“Say the thing with which you labor--it is a waste of time for the writer to use his talents merely. Be faithful to your genius ---Write in the strain that interests you most---Consult not the popular taste.”
Henry David Thoreau
Okay, I tried to write a blog, but I was so angry about something else, that all I could do was vent for a little while and try to get the anger out of my system. Mostly I’m angry with myself for not listening to my heart. But what’s done is done and now all I can do is move on. I’m going to try to extricate myself from that situation as quickly as possible so I can get back to doing what I love and do best, writing.
One of my earliest experiences with writing was when I was 8 years old, in the 3rd grade. Not understanding the word “summary” I rewrote the entire story of The Bremen Town Musicians. It was seven pages, handwritten. When I was 11years old, in the 6th grade, I wrote an essay for the topic, What the Flag Means to Me. My teacher, Miss Noonan, was so impressed that she sent it to be judged as a possible prizewinner. And she was not a woman who was often impressed by me, hyperactive and unfocused boy that I was. I didn’t win, but the fact that my writing got noticed planted a seed in me.

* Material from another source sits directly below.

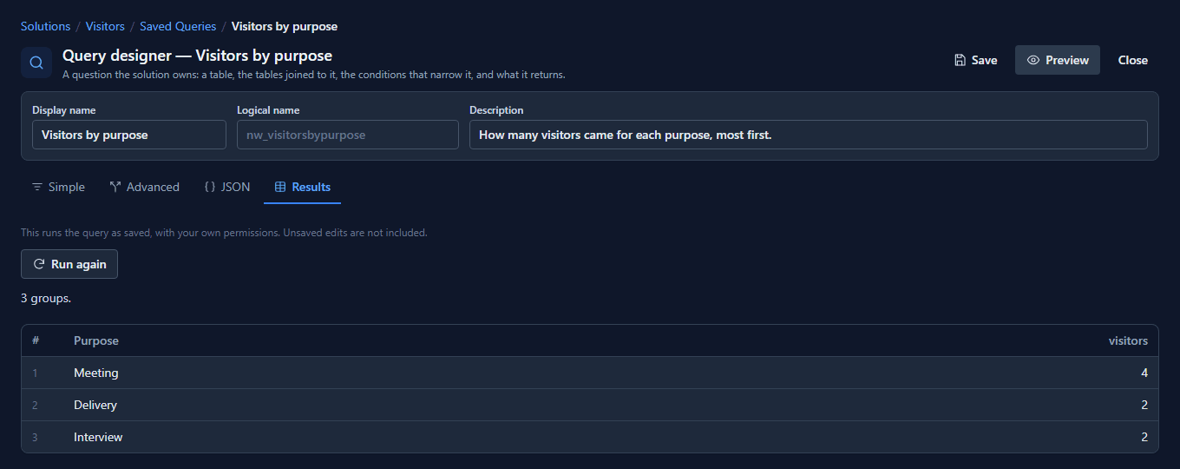Click the query designer magnifier icon
1180x469 pixels.
point(36,63)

When I was 14 years old, I read Harpo Speaks by Harpo Marx, one of the famous Marx Brothers comedy team from the 1930’s and 40’s. The book, over 450 pages, was the longest book I’d ever read up to that time and I was fascinated with the idea that someone could write a book about his life. I wasn’t unfamiliar with the concept of the autobiography; it’s just that I had never seen it done like that. I knew, even at 14 years old, I wanted to write my own autobiography.
For whatever reason, I didn’t start until I was 17. I didn’t write an autobiography, but I did start my first of many journals on November 9, 1977 and they were mostly autobiographical. There is nothing significant about that date other than it was the date I started. I started writing because I couldn’t stand the idea of not writing. It’s true that I had been working on school newspapers for about three years, but this was different. This was about me, and more importantly, it was what I wanted to write.

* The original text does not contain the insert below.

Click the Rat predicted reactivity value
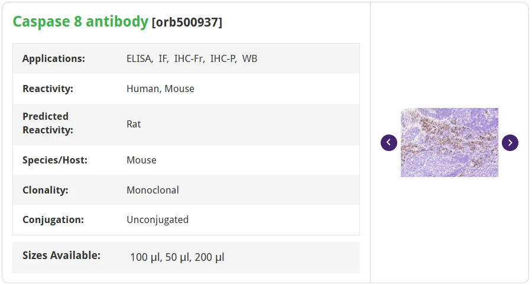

It’s not that I thought, or think now, that I am so fascinating, but I had a need, one I still don’t understand, to write down my feelings and experiences. Anne Frank said, “The nicest part is being able to write down all my thoughts and feelings; otherwise, I might suffocate.” I think a large part of my journal writing came not from ego or even from art, but for a desire to create peace and relief, to express myself.. I admit that my blogs often serve the same purpose.
What has made my blogs so personally powerful is how much my life and thoughts have changed since I started. Perhaps I had the ability to change things long ago, but for some reason, it took me until recently to do what I needed to do. I credit all of it to my writing. I love writing and I always have. I just never realized that it would change my life.

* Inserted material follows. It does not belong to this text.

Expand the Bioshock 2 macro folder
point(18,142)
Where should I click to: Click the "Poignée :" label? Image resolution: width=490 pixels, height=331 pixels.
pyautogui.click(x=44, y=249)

That’s what Purpose does, though; it changes our lives. Not all at once, though that’s possible, but changes can come relatively quickly. I know that my life has changed more in the last six months than in the last six years. That doesn’t mean I haven’t experienced difficulties or setbacks, but now I know I can go back to my writing every time and create peace and healing for myself.
So I sit here in gratitude for and awe over this gift God has given me. This gift is amazing. I’m not saying my writing is amazing; I’m saying the gift is amazing. Every time I write something new comes out. Every time I write I create something. This gift keeps on giving. It is amazing that the Creator of the Universe cares enough about me to give me a gift that I can give back to Him and to the world.
It’s amazing that I can Get Started and Keep Going…and keep writing. Thank you, God. Thank you, Muse. I will be back. Soon.